◆ **About this exercise**
Exclude the pictures and set down, unaltered, the lines from the one that holds "You are a computer-use agent." through the end of the data.

◆ **Record excerpts**

--------

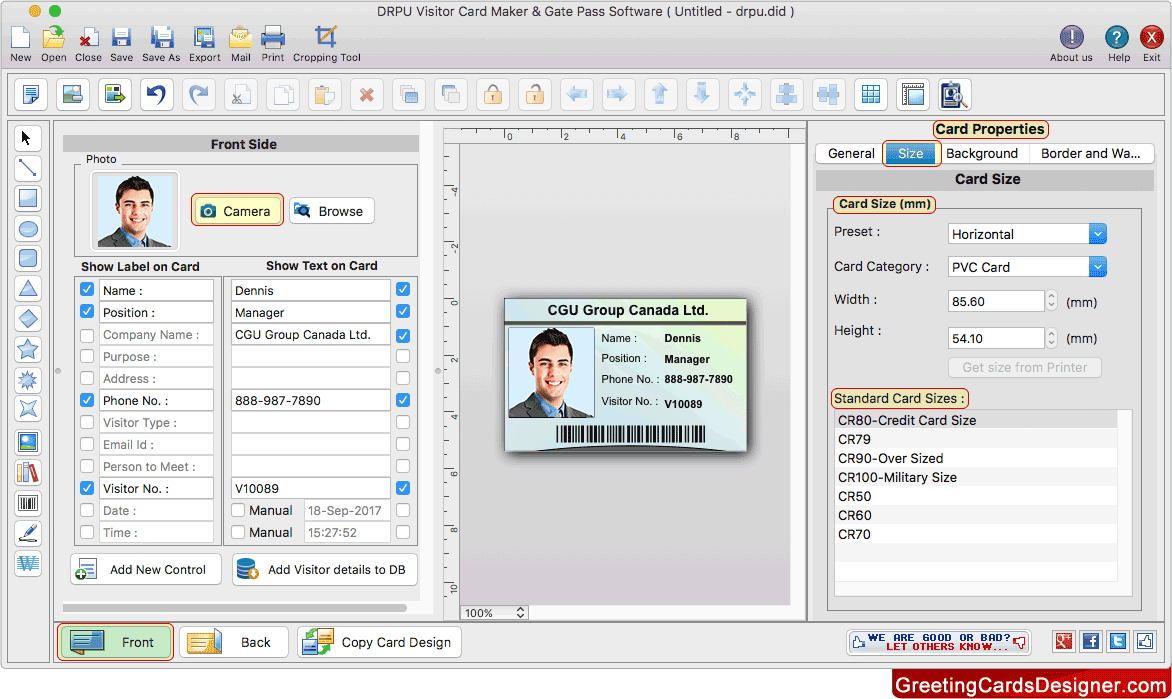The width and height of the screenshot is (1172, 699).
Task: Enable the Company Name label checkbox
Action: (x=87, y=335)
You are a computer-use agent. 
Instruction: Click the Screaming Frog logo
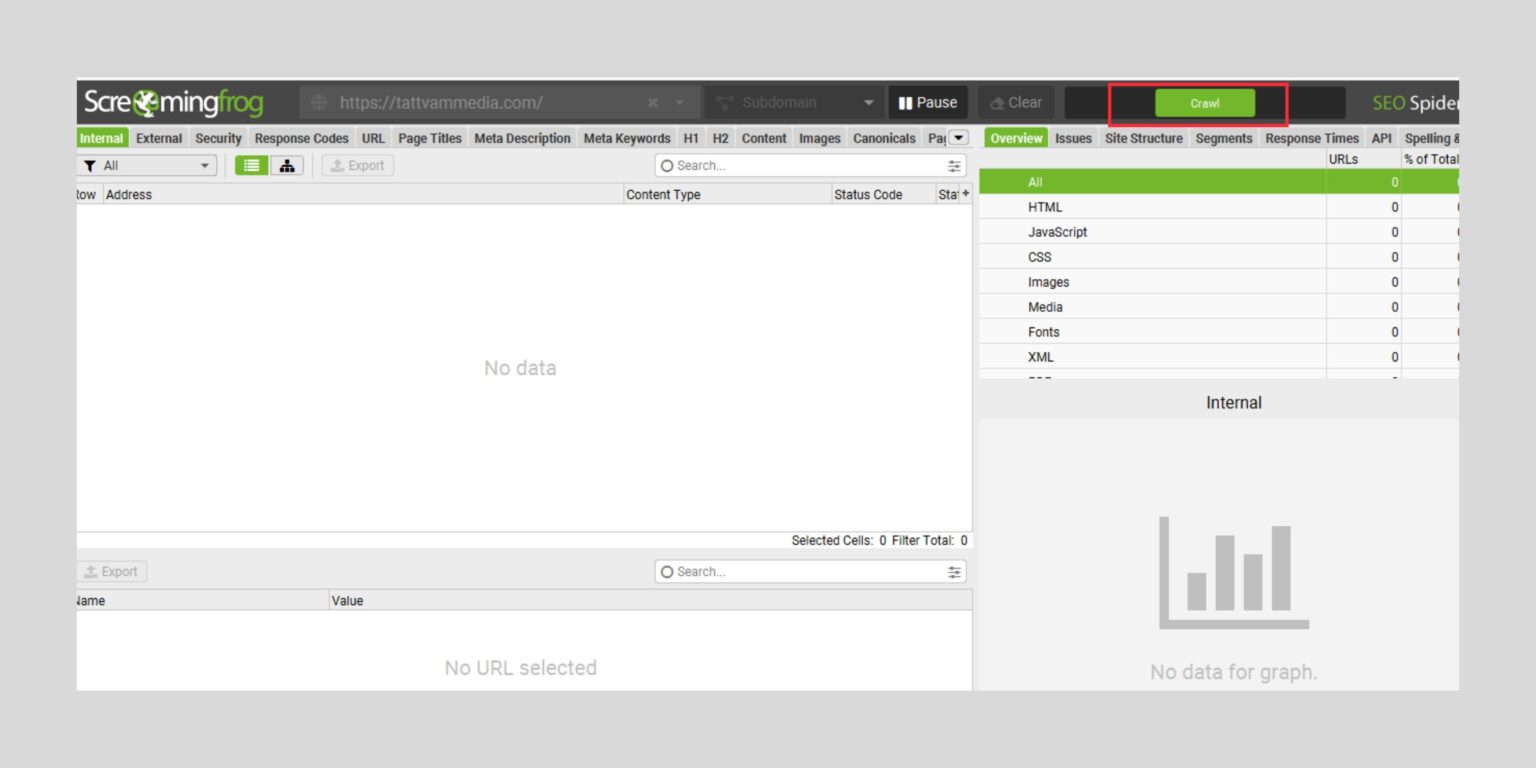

--------

◆ **Reply to the exercise**
You are a computer-use agent. 
Instruction: Click the Screaming Frog logo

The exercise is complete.